* **Action item**
Transcribe exactly the line that contains "МАЛИКОВИЧ (39, 1939)" and every line after it through the end of the records, with nothing else.

* **Provided records**

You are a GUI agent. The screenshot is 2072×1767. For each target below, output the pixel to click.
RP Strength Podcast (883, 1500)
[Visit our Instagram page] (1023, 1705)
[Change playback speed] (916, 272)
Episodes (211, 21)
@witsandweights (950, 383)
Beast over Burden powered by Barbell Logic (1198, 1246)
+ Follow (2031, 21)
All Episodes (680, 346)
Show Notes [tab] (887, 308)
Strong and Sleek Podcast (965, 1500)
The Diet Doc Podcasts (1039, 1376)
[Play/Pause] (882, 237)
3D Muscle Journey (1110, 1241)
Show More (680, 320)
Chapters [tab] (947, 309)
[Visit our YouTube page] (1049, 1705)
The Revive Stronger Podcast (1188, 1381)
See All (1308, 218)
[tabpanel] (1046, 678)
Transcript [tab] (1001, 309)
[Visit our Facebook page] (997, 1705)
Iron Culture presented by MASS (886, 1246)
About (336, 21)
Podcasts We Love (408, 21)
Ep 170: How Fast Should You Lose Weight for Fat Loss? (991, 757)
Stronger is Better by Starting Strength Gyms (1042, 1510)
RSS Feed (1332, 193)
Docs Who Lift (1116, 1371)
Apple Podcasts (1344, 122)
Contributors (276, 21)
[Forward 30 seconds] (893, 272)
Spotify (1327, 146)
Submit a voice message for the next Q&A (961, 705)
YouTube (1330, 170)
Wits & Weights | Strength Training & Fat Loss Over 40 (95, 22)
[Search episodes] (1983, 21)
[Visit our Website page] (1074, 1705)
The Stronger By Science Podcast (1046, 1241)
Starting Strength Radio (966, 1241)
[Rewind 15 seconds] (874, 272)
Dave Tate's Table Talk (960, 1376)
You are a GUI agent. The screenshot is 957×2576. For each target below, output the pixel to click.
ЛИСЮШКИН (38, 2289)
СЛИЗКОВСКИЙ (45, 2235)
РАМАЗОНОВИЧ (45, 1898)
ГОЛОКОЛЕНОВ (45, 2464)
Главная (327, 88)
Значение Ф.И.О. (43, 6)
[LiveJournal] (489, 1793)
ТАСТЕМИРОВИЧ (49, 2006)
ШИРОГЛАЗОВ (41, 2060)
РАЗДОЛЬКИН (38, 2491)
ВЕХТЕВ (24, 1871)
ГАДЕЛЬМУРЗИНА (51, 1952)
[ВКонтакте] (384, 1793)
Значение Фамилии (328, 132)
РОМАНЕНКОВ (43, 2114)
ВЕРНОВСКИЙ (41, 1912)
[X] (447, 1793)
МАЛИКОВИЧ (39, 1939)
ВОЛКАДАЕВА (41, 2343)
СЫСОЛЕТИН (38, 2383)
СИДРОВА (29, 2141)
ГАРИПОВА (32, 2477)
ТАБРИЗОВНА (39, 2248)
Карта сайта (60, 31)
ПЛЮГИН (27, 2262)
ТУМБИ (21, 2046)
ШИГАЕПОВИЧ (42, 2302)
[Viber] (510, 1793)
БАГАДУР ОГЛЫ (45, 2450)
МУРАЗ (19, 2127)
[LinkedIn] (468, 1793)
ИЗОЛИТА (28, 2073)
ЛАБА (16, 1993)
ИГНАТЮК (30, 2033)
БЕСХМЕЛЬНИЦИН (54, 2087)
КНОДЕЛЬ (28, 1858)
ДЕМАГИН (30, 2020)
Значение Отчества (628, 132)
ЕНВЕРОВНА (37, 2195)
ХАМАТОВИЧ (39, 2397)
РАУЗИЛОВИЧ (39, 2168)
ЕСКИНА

* **Solution below**
МАЛИКОВИЧ (39, 1939)
ВОЛКАДАЕВА (41, 2343)
СЫСОЛЕТИН (38, 2383)
СИДРОВА (29, 2141)
ГАРИПОВА (32, 2477)
ТАБРИЗОВНА (39, 2248)
Карта сайта (60, 31)
ПЛЮГИН (27, 2262)
ТУМБИ (21, 2046)
ШИГАЕПОВИЧ (42, 2302)
[Viber] (510, 1793)
БАГАДУР ОГЛЫ (45, 2450)
МУРАЗ (19, 2127)
[LinkedIn] (468, 1793)
ИЗОЛИТА (28, 2073)
ЛАБА (16, 1993)
ИГНАТЮК (30, 2033)
БЕСХМЕЛЬНИЦИН (54, 2087)
КНОДЕЛЬ (28, 1858)
ДЕМАГИН (30, 2020)
Значение Отчества (628, 132)
ЕНВЕРОВНА (37, 2195)
ХАМАТОВИЧ (39, 2397)
РАУЗИЛОВИЧ (39, 2168)
ЕСКИНА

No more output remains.